Tuesday, August 2, 2016

The Interminable ICU Stay – CHUK, Kigali, Rwanda

Erin Blackstock, MD  
Resident in Internal Medicine, MGH
PGY3

During previous rotations, I had been told that medicine patients are often not admitted to the ICU because of their poor prognoses.  While medicine patients may in fact have poor prognoses, I do not think this is the reason they are infrequently admitted to the ICU.  During my rotation, consistently 5-6 beds of the 7 bed unit were taken by neurosurgery patients, the majority after severe TBI.  As one bed opened, the bed would immediately be filled with another TBI.  Some attendings suggested that this occurred because the neurosurgeon advocates strongly for his patients.  He did, but so did other surgeons and internists.  Rather, I think this distribution stems from a severe bottleneck.  Severe TBI or other neurological ailments resulting in coma typically require weeks to months of ventilator support as we await potential recovery.  LTACs do not exist.  If no one leaves, no one enters.  The absence of a bed, however, does not necessarily stop an intubation in the ED.  Waiting for days (with or without a ventilator)in an overworked, understaffed, chaotic  ED is not the place where a patient intubated because they “can’t”  breath thrives, but a patient who “won’t” breath may do just fine.  Days later a bed opens and the comatose patient who survived days in the ED moves in. 

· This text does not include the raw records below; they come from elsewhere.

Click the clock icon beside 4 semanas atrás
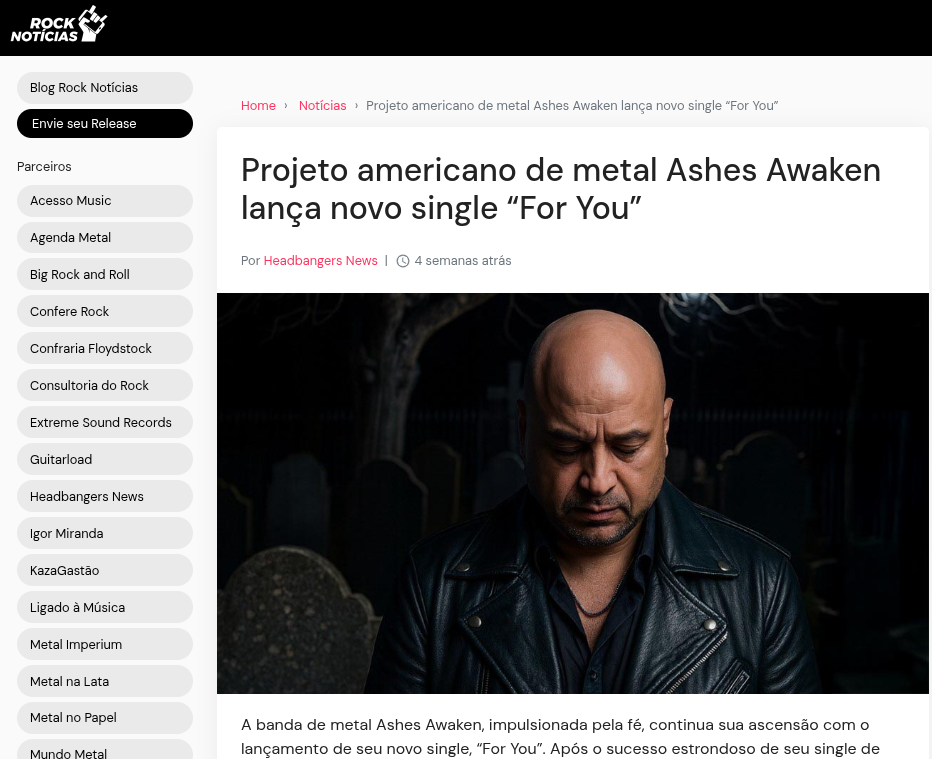The width and height of the screenshot is (932, 759). (x=403, y=261)
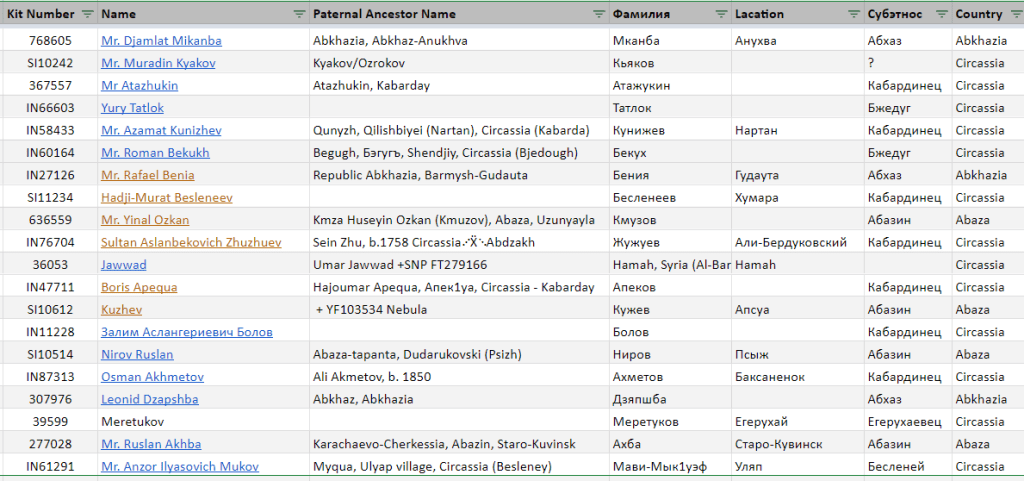The image size is (1024, 481).
Task: Open the Hadji-Murat Besleneev link
Action: [167, 198]
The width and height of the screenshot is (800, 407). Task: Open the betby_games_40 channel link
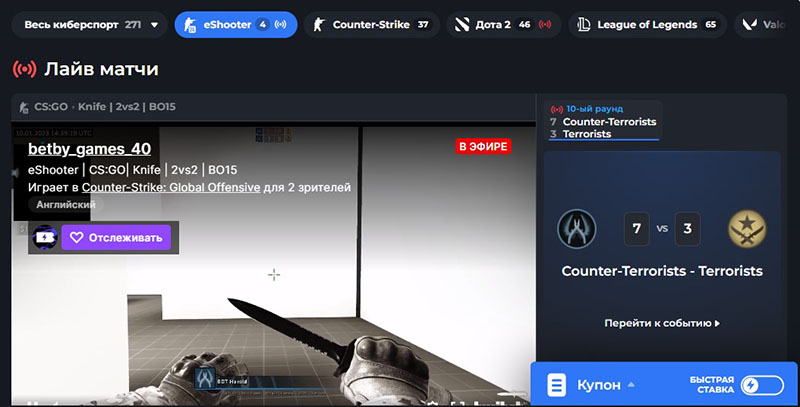(89, 149)
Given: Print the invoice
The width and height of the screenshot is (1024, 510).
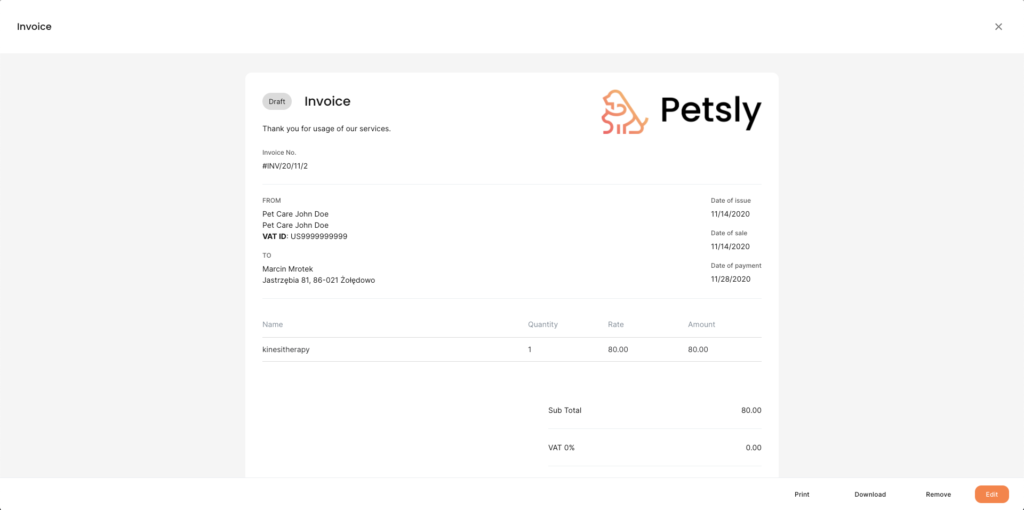Looking at the screenshot, I should tap(802, 494).
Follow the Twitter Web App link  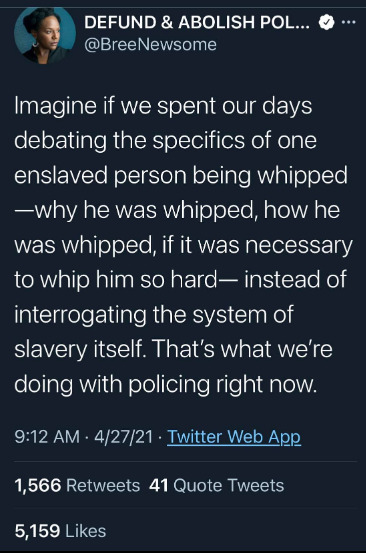click(234, 437)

How can we start to remedy this bottleneck issue? Callously one could recommend not intubating these patients with terrible GCSs since the prognosis is truly poor.   Unfortunately it is difficult to determine the prognosis immediately on arrival.  Alternatively, increasing training and comfort with goals of care discussions may allow providers to help families consider withdrawing care.  During my three week rotation, no goals of care discussions were held.  Withdrawing care is not seen as an option.  Not only for the use of resources but also for the quality of life of these patients, these discussions are fundamental to ICU care.  How can we as visitors, outsiders, begin to engage in these discussions with providers and potentially with families and patients?